Have backups, follow the 3-2-1 rule.

All drives fail, at any time, and you will eventually lose data if you don't have good backups in place.

[–] Raddnaar@sh.itjust.works 17 points 1 day ago

There are only. 2 kinds of people:

  1. Those who have lost data
  2. Those who will lose data.

Plan accordingly

[–] Brkdncr@lemmy.world 64 points 1 day ago (1 children)

If you don’t have backups then yes you should be worried.

[–] digdilem@lemmy.ml 28 points 1 day ago (1 children)

Same goes for any storage.

[–] umbrella@lemmy.ml 7 points 1 day ago

of any age. brand new disks fail too.

[–] FiskFisk33@startrek.website 51 points 1 day ago (1 children)

a HDD can fail at any given time. It could fail within a week of buying it, could last over a decade.

What I'm saying is, if you have data you don't want to lose, yes you should be worried. Keeping backups is the only safe option.

[–] PetteriPano@lemmy.world 3 points 1 day ago (1 children)

Don't forget to scrub and checksum your drive before making backups. You don't want to copy over rotten bits.

Same goes for the backup. And the backup's backup.

[–] tkw8@lemm.ee 11 points 1 day ago (1 children)

Don't forget to scrub and checksum your drive

What is the process for doing this?

[–] PetteriPano@lemmy.world 2 points 1 day ago (2 children)

Use a modern filesystem that manages file integrity for you.

I use btrfs.

[–] wizardbeard@lemmy.dbzer0.com 12 points 1 day ago (1 children)

Lol, so the process is "go back in time and change how you initially formatted the drive". Come on man.

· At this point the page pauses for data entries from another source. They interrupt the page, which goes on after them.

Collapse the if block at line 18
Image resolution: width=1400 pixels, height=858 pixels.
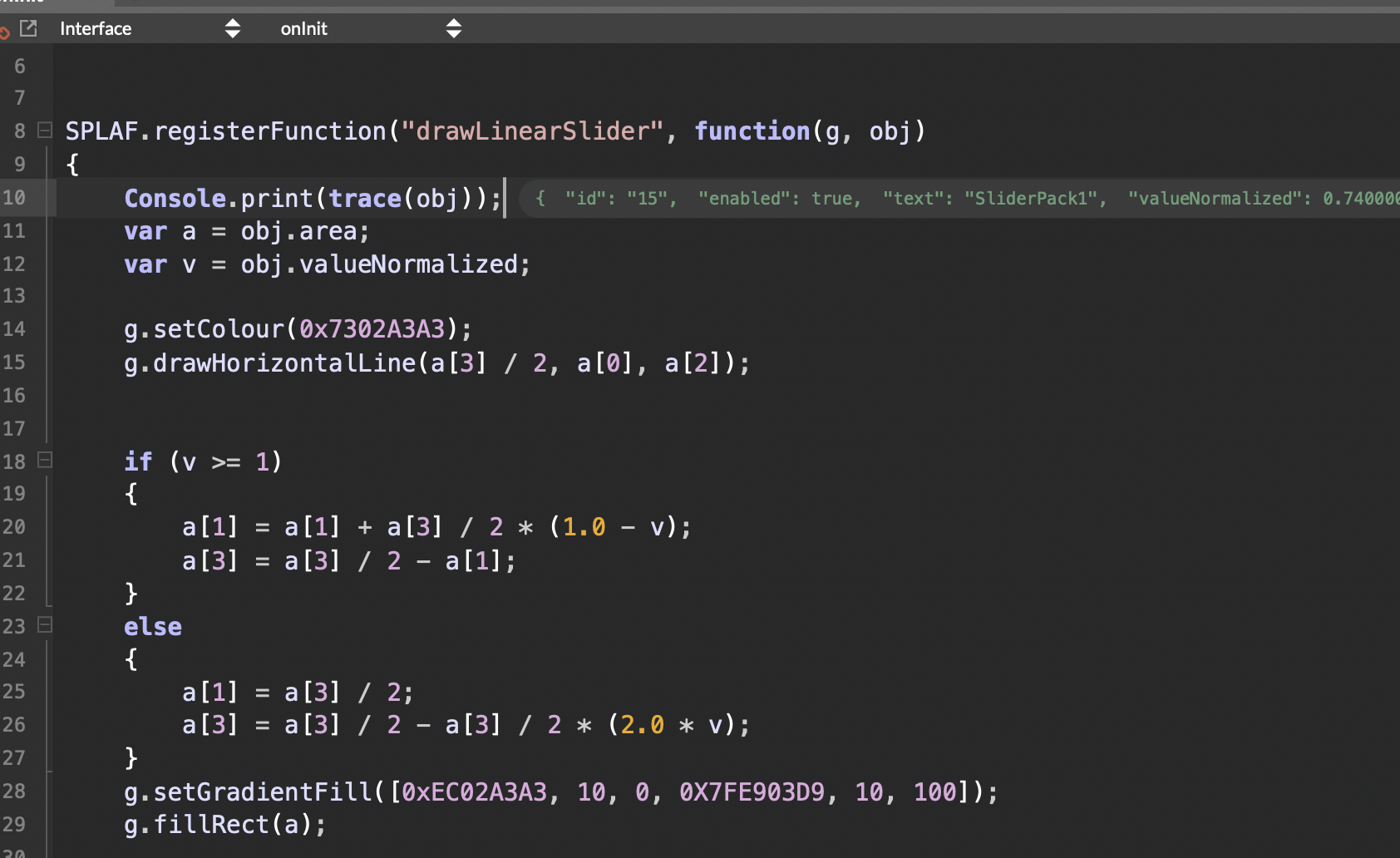click(45, 460)
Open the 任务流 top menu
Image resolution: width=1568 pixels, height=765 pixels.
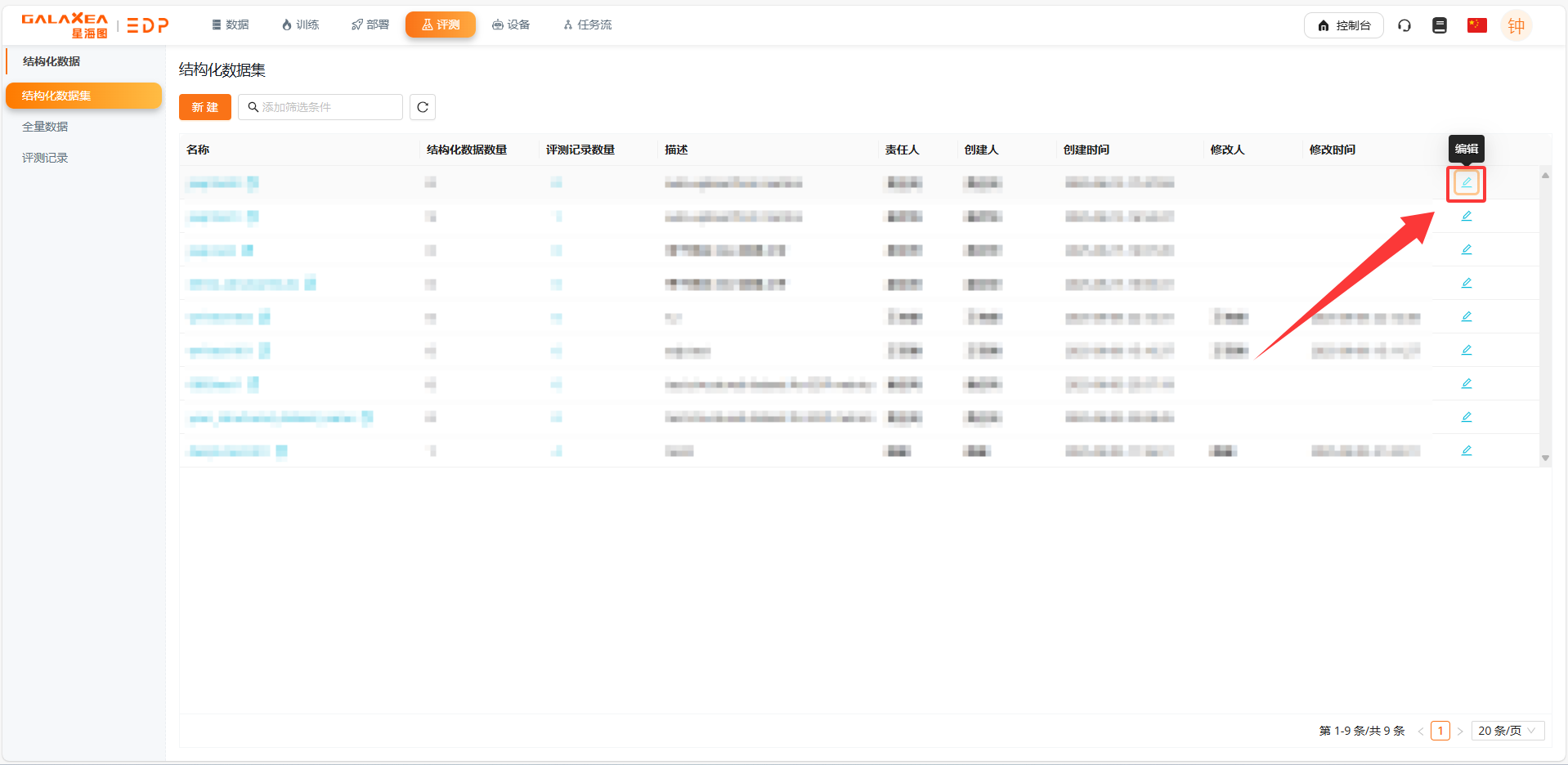point(587,25)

Good knowledge for setting up new drives though.

[–] PetteriPano@lemmy.world -2 points 1 day ago

Well, sure. If you did it wrong the first time around. For everyone else, just run "btrfs scrub "

[–] umbrella@lemmy.ml 2 points 1 day ago (1 children)

how can i do it on ntfs and ext4?

[–] PetteriPano@lemmy.world 1 points 20 hours ago

Use btrfs-convert to convert ext4 to btrfs.

NTFS is 31 years old and not modern by any standard. Avoid if you care about your data.

[–] somenonewho@feddit.org 7 points 1 day ago

I had an external HDD that I was using for years. Some of that time it was attached to a Server basically running 24/7 definitely dropped that thing a couple of times. That HDD has been out of use for years now but I'm sure I could just plug it in tomorrow and it would spin up fine. HDDs can last forever untill they don't.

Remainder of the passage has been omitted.